We All Steal Each Others Weird Dreams
It's a bizarrely common scenario: You're off in dreamland, minding your own dream business, and suddenly, your teeth start falling out. Maybe you've found yourself in a classroom, slowly realizing you forgot to study or put on any clothes. Those are weirdly specific things, right? Why is it that just about everyone can recall the distinct sensation of rapid onset tooth decay and educational nudity because it happens over and over in our heads?
Except maybe it doesn't. Getting answers isn't easy because getting answers about anything related to dreams isn't easy, but we actually probably don't dream about any of these things any more often than other things. Our minds cycle through so many images and scenarios while we dream that, when experts examine the documented contents of people's dreams, they find that these supposedly common scenarios occur only a fraction of a percent of the time.
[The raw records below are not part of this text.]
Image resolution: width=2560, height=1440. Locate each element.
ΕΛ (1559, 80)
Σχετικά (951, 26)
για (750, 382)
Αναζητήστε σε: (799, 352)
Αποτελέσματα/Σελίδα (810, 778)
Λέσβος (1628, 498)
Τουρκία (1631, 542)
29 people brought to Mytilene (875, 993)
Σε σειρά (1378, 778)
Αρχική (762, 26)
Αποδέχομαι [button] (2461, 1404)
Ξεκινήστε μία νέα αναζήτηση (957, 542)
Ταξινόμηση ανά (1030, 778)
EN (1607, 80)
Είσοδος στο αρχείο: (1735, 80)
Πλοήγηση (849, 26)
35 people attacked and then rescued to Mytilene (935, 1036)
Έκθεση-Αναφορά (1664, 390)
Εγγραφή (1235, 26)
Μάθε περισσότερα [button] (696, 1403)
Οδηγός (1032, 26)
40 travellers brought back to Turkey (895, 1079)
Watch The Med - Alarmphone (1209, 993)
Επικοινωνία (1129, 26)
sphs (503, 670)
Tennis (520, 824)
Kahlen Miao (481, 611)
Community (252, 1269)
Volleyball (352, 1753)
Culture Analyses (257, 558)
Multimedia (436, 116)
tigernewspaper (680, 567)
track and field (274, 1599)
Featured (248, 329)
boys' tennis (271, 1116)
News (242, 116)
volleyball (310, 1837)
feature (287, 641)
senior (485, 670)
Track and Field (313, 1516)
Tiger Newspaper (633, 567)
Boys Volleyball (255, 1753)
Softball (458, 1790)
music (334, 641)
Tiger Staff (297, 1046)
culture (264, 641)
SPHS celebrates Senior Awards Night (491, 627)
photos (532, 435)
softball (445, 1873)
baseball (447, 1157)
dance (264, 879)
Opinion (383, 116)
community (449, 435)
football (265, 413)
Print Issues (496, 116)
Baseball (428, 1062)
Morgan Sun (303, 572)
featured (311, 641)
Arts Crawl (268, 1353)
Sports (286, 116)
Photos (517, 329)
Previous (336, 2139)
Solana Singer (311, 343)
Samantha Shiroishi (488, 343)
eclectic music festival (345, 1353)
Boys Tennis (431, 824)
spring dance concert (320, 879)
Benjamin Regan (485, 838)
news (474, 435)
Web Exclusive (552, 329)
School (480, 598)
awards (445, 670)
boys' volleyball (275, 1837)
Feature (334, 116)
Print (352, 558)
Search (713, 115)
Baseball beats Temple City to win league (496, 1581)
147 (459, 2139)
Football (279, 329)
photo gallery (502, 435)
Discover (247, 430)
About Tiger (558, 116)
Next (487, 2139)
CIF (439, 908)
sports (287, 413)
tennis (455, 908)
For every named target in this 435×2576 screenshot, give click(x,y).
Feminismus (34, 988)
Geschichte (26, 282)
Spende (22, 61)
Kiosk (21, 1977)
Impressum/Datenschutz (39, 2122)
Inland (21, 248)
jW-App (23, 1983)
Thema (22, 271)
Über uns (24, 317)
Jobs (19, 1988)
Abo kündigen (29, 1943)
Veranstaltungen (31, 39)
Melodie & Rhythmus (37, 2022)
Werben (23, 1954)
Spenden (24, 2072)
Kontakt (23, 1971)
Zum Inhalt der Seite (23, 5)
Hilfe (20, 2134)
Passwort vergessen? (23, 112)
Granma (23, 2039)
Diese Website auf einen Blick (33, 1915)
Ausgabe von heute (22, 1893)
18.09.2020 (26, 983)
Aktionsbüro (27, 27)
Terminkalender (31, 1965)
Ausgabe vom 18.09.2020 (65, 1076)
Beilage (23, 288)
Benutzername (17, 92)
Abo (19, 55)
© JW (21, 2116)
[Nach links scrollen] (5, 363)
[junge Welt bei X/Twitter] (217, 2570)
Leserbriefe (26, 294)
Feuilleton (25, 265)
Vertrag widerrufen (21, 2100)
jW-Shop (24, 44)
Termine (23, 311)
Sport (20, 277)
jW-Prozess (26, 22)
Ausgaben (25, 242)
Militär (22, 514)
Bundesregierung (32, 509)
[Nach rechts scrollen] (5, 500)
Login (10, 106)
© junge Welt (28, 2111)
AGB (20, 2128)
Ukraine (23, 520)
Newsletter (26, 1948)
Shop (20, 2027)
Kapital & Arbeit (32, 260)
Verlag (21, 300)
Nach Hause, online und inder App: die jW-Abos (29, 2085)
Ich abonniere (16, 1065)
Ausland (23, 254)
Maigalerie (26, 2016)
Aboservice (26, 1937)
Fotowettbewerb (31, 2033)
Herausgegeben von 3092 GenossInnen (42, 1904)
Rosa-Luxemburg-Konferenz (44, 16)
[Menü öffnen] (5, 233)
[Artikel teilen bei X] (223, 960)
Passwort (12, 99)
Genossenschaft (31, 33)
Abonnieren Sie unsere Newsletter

We think they're much more common than they are because they're so dramatic, so we remember them more than boring dreams about doing taxes or whatever.
Even if it's not that common, though, it's still weird that everyone (or at least about half of people, according to one Chinese study) dreams about their teeth falling out, right? It turns out that it might just be a self-perpetuating thing. One guy dreamed about his teeth falling out (probably because he was grinding them in his sleep or something), told some deeply uninterested person about it, and then that image was stored away in the old, dusty library of their mind, so it eventually popped up among the countless other images they dreamed some night. After it happened enough times, it just became a thing that everyone dreams about precisely because it's known to be a thing that everyone dreams about. And also probably the teeth grinding.